Moreover, the policy of the Thai government towards large-scale tourism is unclear and will likely remain so for some time. For the moment, foreigners are virtually banned from entry to the country and anti-farang sentiments suggesting that the virus is essentially a foreign disease are arguably on the rise.


There is certainly a possibility that compulsory travel insurance for visitors and full-scale health insurance for all long stay expats will be on the cards once again, even though the detail is much harder to implement than is often assumed.

It is also unclear to what extent the world’s airlines collectively will survive the pandemic even though the price of crude oil has collapsed. At the moment, a few airlines are taking off daily from Bangkok with virtually no passengers just to preserve their grip on prime-time landing slots. They anyway are optimists.

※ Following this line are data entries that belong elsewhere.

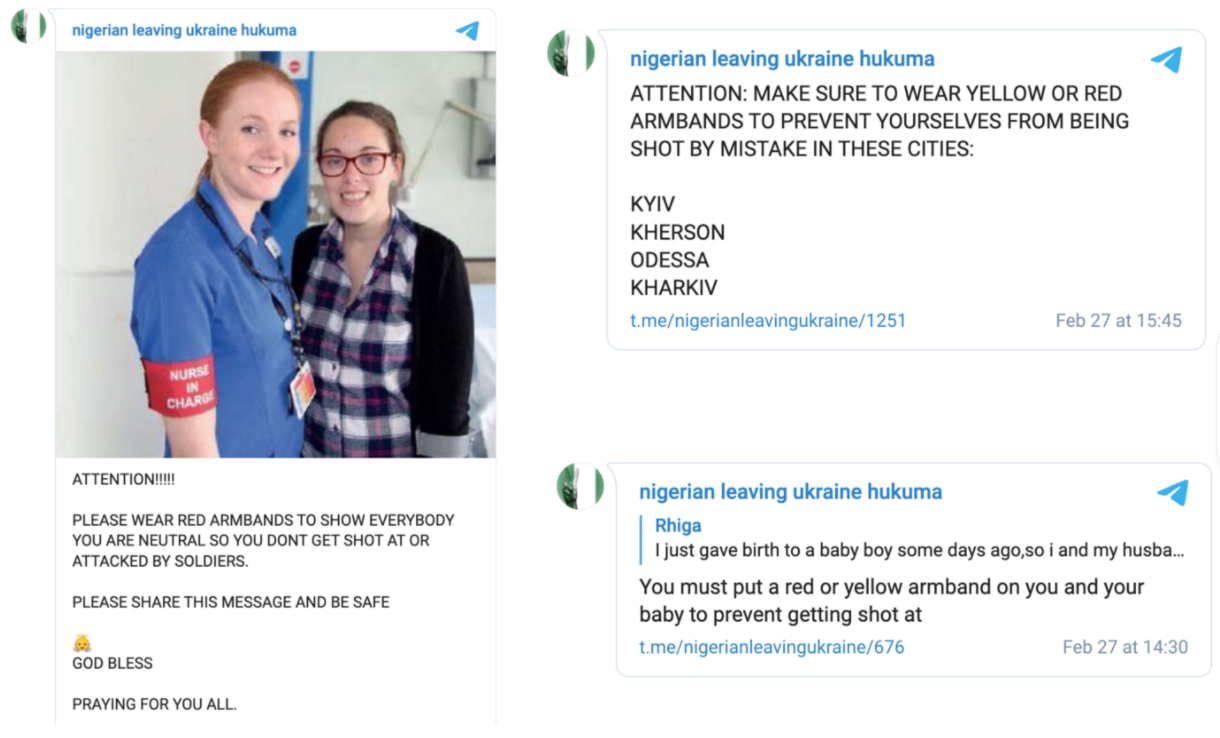
Task: Click the baby emoji above GOD BLESS
Action: tap(82, 643)
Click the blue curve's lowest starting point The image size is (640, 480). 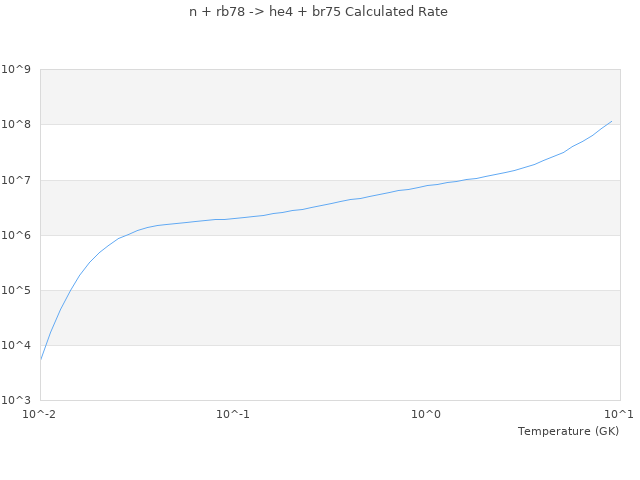(41, 359)
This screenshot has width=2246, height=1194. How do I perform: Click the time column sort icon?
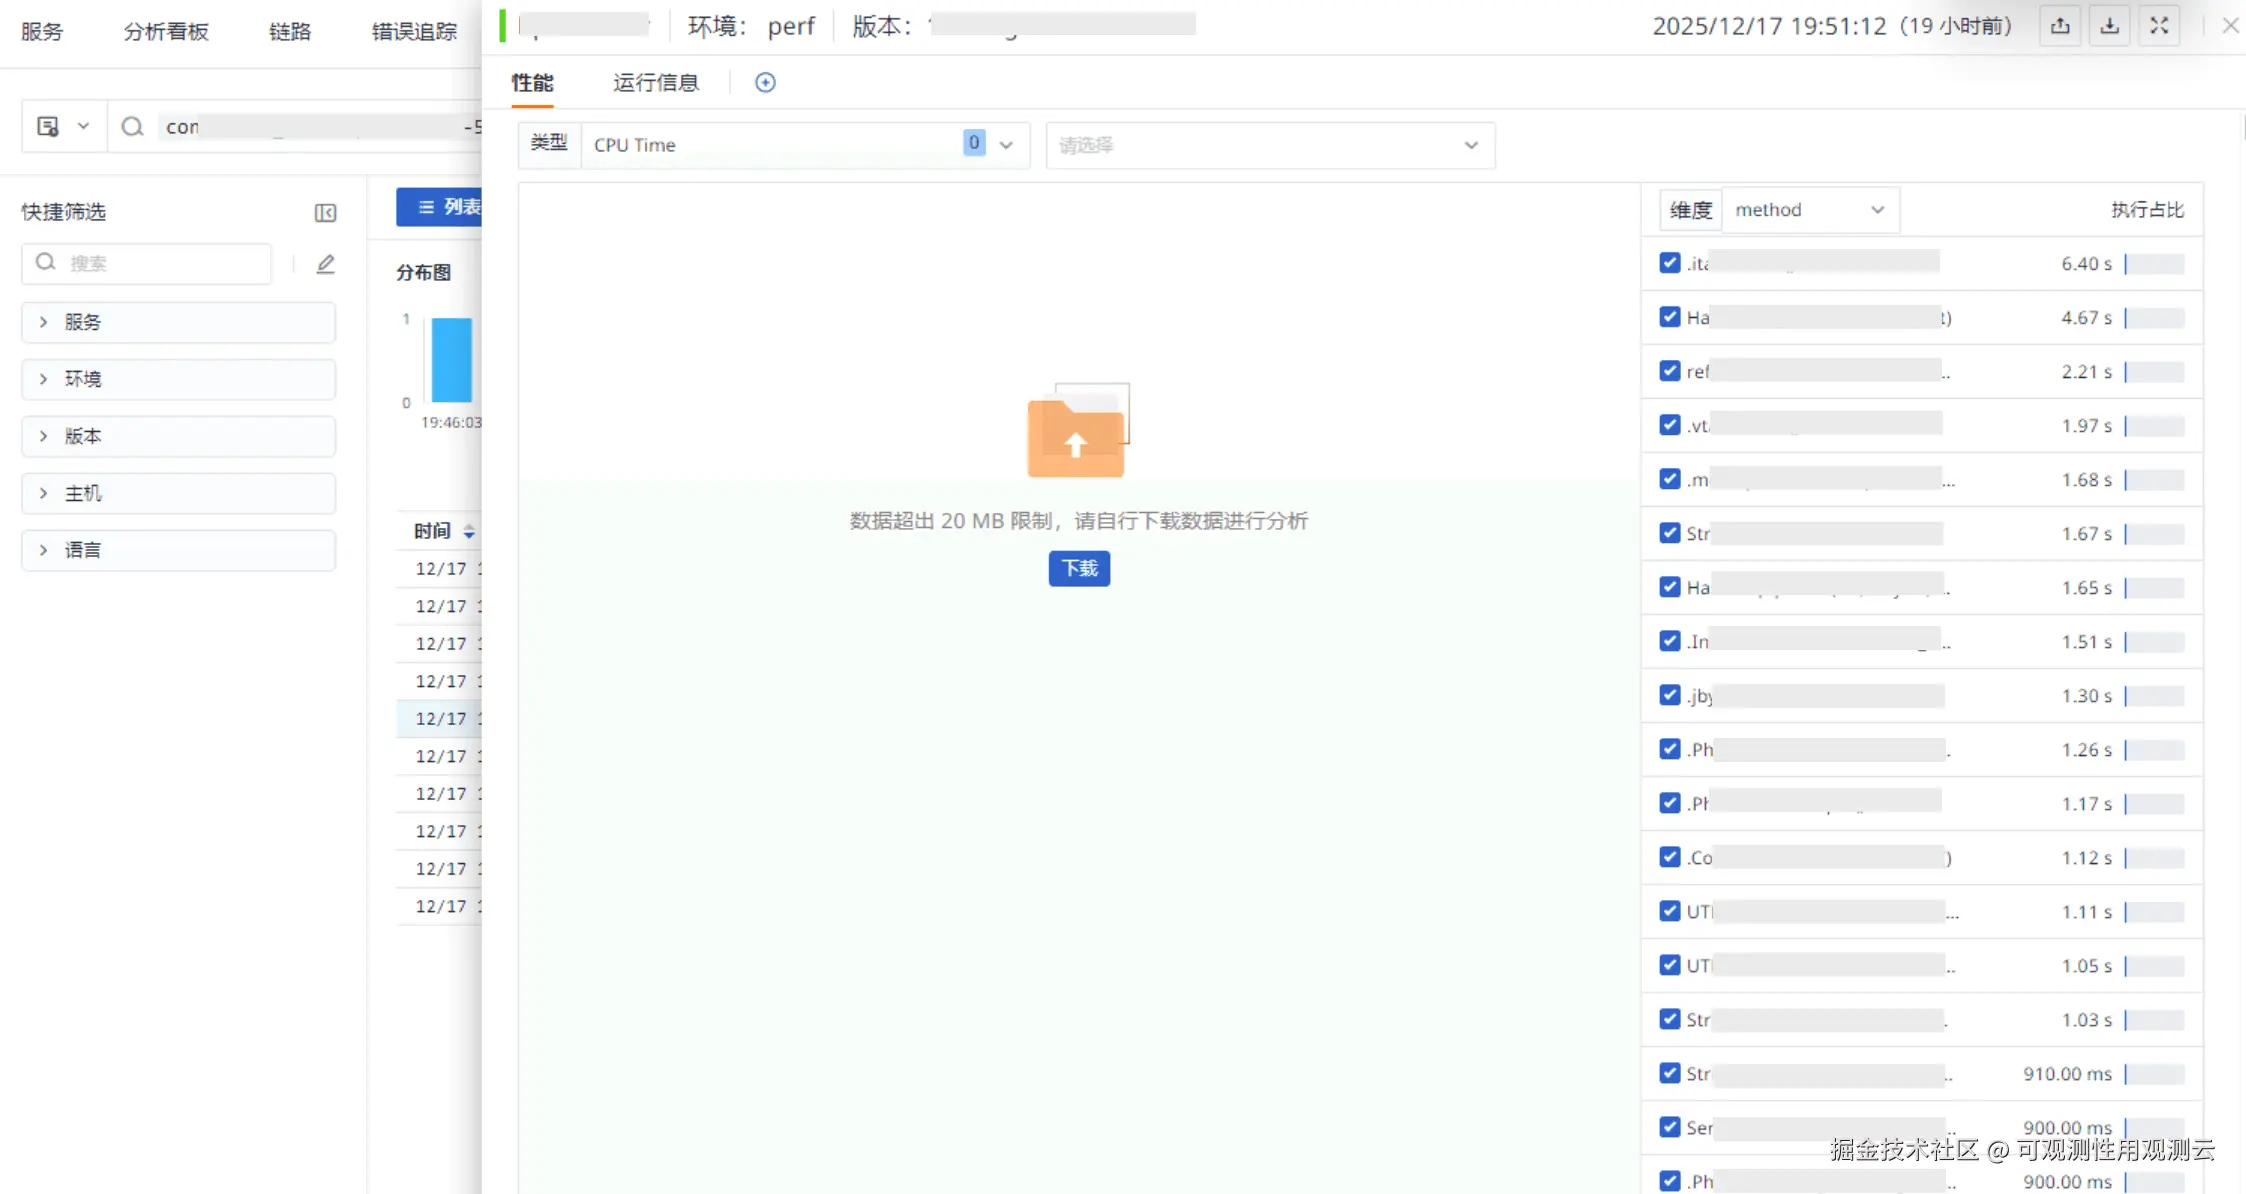[x=469, y=532]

The likelihood is that neither the upbeat prediction of Pattaya’s future, nor its negative counterpart, will come to pass. The future will likely be many-sided with the city increasingly becoming part of the mega- satellite complex of Bangkok, a bigger emphasis on industry and economic production which is already a government priority in its Eastern Seaboard Corridor Development (massively under-reported by the media incidentally) and a holistic approach to tourism rather than relying on summer breaks for bachelors.

Of course, the elephant in the room is China with a mere 10 percent of its mammoth population yet holding a passport and with its political and economic influence in all Asean countries growing apace. Whether post-virus Pattaya will prove attractive to undoubtedly shrewd Chinese investors and wannabe tourists clutching a new passport is one of the many jackpot questions yet to be answered.